The A-Vac, on Roosevelt Island, is New York’s only pneumatic garbage collection system. Designed in the late sixties to accompany the island’s Mitchell Lama housing developments, the system works like this:18-inch-wide pipes run under all the high-rises on Roosevelt Island. When people throw their waste down the building’s chutes, it piles up for several hours, until a trap door opens, sucking the garbage into a pipe. While air is blown out one end, valves on the other open to allow the intake of air at selective points. This creates a pressure differential that propels the garbage through the underground pipes at speeds of up to 60 miles an hour.
When the garbage resurfaces, it is at the A-Vac center, a squat three-story building at the island’s north tip. The pipes climb to the building’s ceiling, and dump the trash into two upside down silo shaped cyclones, which spin and then slide it down chutes into container bins. The whole vacuum process takes 10-15 minutes.
On most days, the suction valves in the A-Vac center are run by a team of Sanitation workers who decide when to turn on the machine and “pull a load.” One of these is Ron Marli, a vetereran stationary engineer who has run the machine for over a decade. On a normal day, he pulls 5-7 tons of garbage into the A-Vac Center.
But these days, as 2000 new housing units go in on the south end of Roosevelt Island, the whole venerable behemoth has to be expanded. This is easier said than done: The machine is Swedish, and is maintained by a Swedish company called En-Vac, which advertises itself as “the world’s largest pneumatic garbage systems maintenance company.” Frederick Olsson, the nearest En-Vac repairman, is stationed in Toronto.
Lately, Olsson has been spending quite a lot of time on Roosevelt Island, passing time at the A-Vac center while repairs take place. “It is a strange way to visit America, but oh, well,” he said. A few months ago, after lunch, Olsson and Soren Hallberg, an En-Vac consultant from Stockholm, lounged with Marli in the A-Vac center office, chatting. The whole building heaved slightly with the vaguely digestive thrum of after lunch waste moving through the pipes. Marli, a small paunchy man with a gravelly voice, a pale yellow beard, and a wry expression, seemed vaguely surprised to see a reporter stop by professing to hear an interest in the Roosevelt Island’s garbage. But he lit a cigarette, leaned back in his chair, and began to tell stories.

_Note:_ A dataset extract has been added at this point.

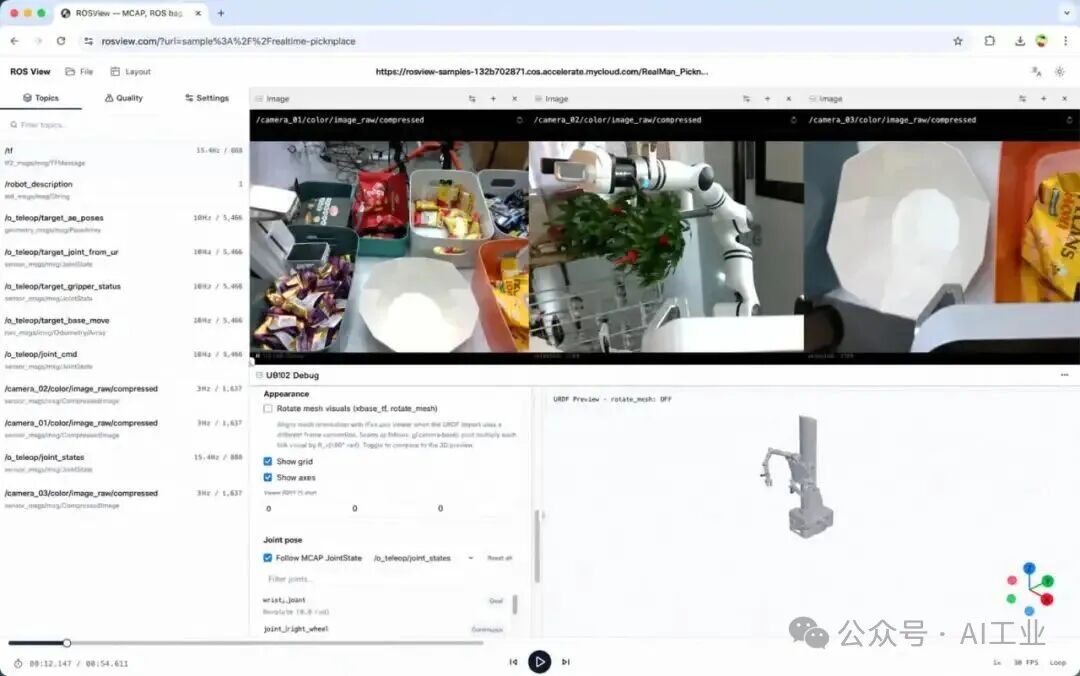Toggle the Loop playback button
The height and width of the screenshot is (676, 1080).
click(x=1058, y=662)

According to Marli, the system was conceived in the late 60’s when the island, which had been an insane asylum, was being rebuilt as an experiment in social housing. “The idea was no trucks,” he said. “No garbage on the streets.” In 1971, Roosevelt Island received the second pneumatic garbage system in the nation. “The other one is in Disneyland,” Marli said. ” And if I ever loose my job here, I’ll go to that one.”
Mr. Olsson coughed politely. “Magic Kingdom is most problematic,” he interjected.” I visit it very often. It usually breaks because so many sticky things run through it. This one usually breaks down because New Yorkers throw too many big things away.”
The team then offered an impromptu tour of the site. The A-Vac center, perhaps because of its Swedish design, is an almost oddly cheerful mechanical room. All of its equipment is painted primary colors. The pipes and cyclones are fire-truck red, the chutes are blue, and some wiring between them is canary yellow. The office, a glass lined room on the second floor catwalk, is filled with a pleasing array of gears, knobs, and switches. Next to the cyclones, on a third floor window ledge, sits an array of house plants in industrial buckets. “Some of the guys rescue those from the trash and tend them,” Marli said.
When Marli works, usually the afternoon and night shift, he pulls about 4 to 7 tons of waste through the pipes. “The island generates about 10-12 tons of garbage a day,” he said. “Of course, with the new pipes that’s going up, we’re doubling that. It will be twice as much work.”
“We are widening the pipes for the new apartments,” Hallberg said. ” To 23 inches. For smoother run, with tighter valves.” “Do you think this engine can handle it?” Marli asked. “Oh yes,” said Hallberg, patting the control room lightly. “Swedish design is very good. This will keep running for decades.” “But the difficult thing is to convince the city to buy quality materials,” Olsson said. “They cut corners and then their machines are much less effective.”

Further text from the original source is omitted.